Eighteen months before it is due to repay a Eurobond of US$750 million (N$14,3 billion), the government is strategising on how to repay the debt it took on in 2011.
Finance minister Iipumbi Shiimi during his 2024/25 budget on Wednesday said the government has a significant amount of debt that needs to be paid back, the largest single-day debt being the US$750 million Eurobond which is due next year.
This Eurobond, worth US$500 million, was issued during the presidency of Hifikepunye Pohamba and has been recorded on Namibia’s financial records since its issuance in 2011.
The funds from the Eurobond were used for various projects, including the implementation of the National Housing Enterprise housing initiative.
The repayment of this Eurobond is scheduled for 29 October 2025.
“This is the largest single-day debt maturity in the history of our country,” Shiimi said.
To manage this, Shiimi said the government plans to set aside at least N$3,5 billion from Southern African Customs Union (Sacu) receipts in the fiscal year 2024/25, and another N$2 billion in 2025/26 to a sinking fund.
This fund is meant to ensure that they have enough money to pay off two-thirds (US$500 million) of the Eurobond when it matures.
Shiimi announced that Namibia estimates revenue of N$28 billion from Sacu receipts during the 2024/25 financial year.
Sacu receipts are funds that Namibia gets from participating in this union, which it can use for various purposes.
In the recent budgets, the government has made provision to finance the repayment of the Eurobond from Sacu receipts.
“Consequently, the remaining one-third of the bond (US$250 million) will be refinanced utilising the most cost-effective instrument in the next financial year, cognisant of the prevailing high interest rate environment and the need to manage debt servicing costs,” Shiimi said.
Contacted for comment yesterday, economist Klaus Schade welcomed the government’s efforts to repay the debt, as the government has set aside around N$4,2 billion into a sinking fund to pay off part of the Eurobond so far.
“The redemption of a large chunk of the Eurobond will reduce the debt-to-gross domestic product ratio to some 56%, which is below the international threshold of 60%. Subsequently, interest payments will be reduced, as well as the risk exchange rate fluctuations pose to overall debts and interest payments,” Schade said.
Schade further said that it is best if the remaining Eurobond amount is borrowed from within Namibia.
He said this way, local financial institutions and individuals who invest in government bonds and treasury bills can earn interest income.
“However, interest rate levels are higher on the domestic market than on the international market and there could be liquidity constraints. government needs to be careful not to crowd out the private sector from borrowing,” he said.
Schade said borrowing from international development finance institutions carries the risk of currency exchange rate changes, as seen with the Eurobonds, even though the interest rates are lower.
The“government should, therefore, try to borrow from development finance institutions in the South African rand, which is still a foreign currency but without exchange rate fluctuation risks.

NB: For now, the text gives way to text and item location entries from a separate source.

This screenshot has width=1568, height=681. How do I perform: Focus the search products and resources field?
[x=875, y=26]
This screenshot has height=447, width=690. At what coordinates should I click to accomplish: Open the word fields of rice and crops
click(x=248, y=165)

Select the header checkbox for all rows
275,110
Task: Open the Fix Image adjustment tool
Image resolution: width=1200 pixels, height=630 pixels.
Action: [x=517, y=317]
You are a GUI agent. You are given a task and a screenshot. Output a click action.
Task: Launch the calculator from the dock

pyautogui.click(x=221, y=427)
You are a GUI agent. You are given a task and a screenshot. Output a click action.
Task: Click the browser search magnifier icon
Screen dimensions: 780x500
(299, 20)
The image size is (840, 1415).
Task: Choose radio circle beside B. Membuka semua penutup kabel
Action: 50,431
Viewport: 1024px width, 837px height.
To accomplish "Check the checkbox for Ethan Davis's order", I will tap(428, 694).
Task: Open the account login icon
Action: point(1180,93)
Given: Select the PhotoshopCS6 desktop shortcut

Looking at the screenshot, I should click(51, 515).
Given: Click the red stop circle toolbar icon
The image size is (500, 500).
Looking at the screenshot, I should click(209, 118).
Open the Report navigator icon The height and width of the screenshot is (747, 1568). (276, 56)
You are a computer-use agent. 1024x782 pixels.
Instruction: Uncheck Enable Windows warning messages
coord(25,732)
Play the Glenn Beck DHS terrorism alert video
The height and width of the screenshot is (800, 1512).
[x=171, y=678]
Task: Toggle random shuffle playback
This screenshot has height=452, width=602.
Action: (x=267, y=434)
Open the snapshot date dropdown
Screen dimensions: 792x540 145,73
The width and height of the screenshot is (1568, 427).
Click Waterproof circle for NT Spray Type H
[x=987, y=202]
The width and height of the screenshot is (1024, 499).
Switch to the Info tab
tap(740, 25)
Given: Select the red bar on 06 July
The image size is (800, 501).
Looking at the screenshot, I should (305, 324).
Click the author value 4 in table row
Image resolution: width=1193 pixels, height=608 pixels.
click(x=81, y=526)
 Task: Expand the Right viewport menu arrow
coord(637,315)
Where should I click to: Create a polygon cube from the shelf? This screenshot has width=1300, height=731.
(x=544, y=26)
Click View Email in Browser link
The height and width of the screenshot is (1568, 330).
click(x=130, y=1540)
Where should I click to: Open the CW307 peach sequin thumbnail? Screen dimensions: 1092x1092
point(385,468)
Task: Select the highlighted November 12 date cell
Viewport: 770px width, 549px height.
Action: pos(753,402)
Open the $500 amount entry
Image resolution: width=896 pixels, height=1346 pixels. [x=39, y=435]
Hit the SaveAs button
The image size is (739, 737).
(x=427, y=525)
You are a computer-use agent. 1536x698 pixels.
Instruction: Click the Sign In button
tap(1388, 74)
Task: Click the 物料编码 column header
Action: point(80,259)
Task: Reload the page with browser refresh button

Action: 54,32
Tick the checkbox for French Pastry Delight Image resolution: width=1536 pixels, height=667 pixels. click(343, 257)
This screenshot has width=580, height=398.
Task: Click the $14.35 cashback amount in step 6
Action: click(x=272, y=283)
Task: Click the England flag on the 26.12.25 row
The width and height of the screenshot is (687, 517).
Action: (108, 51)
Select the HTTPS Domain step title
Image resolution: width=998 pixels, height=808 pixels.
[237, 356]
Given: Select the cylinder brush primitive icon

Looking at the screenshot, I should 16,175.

These options need to be explored well ahead of the maturity date,” Schade said.
Also contacted for comment yesterday, IJG research analyst Angelique Bock said since the government has already set aside money for the Eurobond repayment in the 2025/26 projections, the primary balance is expected to stay positive.
However, she said the budget deficit is predicted to increase by 34% year-on-year in 2025/26, from -N$8,9 billion to -N$11,66 billion.
“However, we must consider that this is a once-off payment made next year and then it’s finished. The budget balance then is expected to narrow by 19% year-on-year in 2026/27.”
Bock said this demonstrates how the Eurobond repayment, among other factors, impacts the budget deficit.
“However, if we only focus on this year – it effectively means that money that could’ve been allocated towards expenditure is stored for the payment of the Eurobond next year,” Bock added.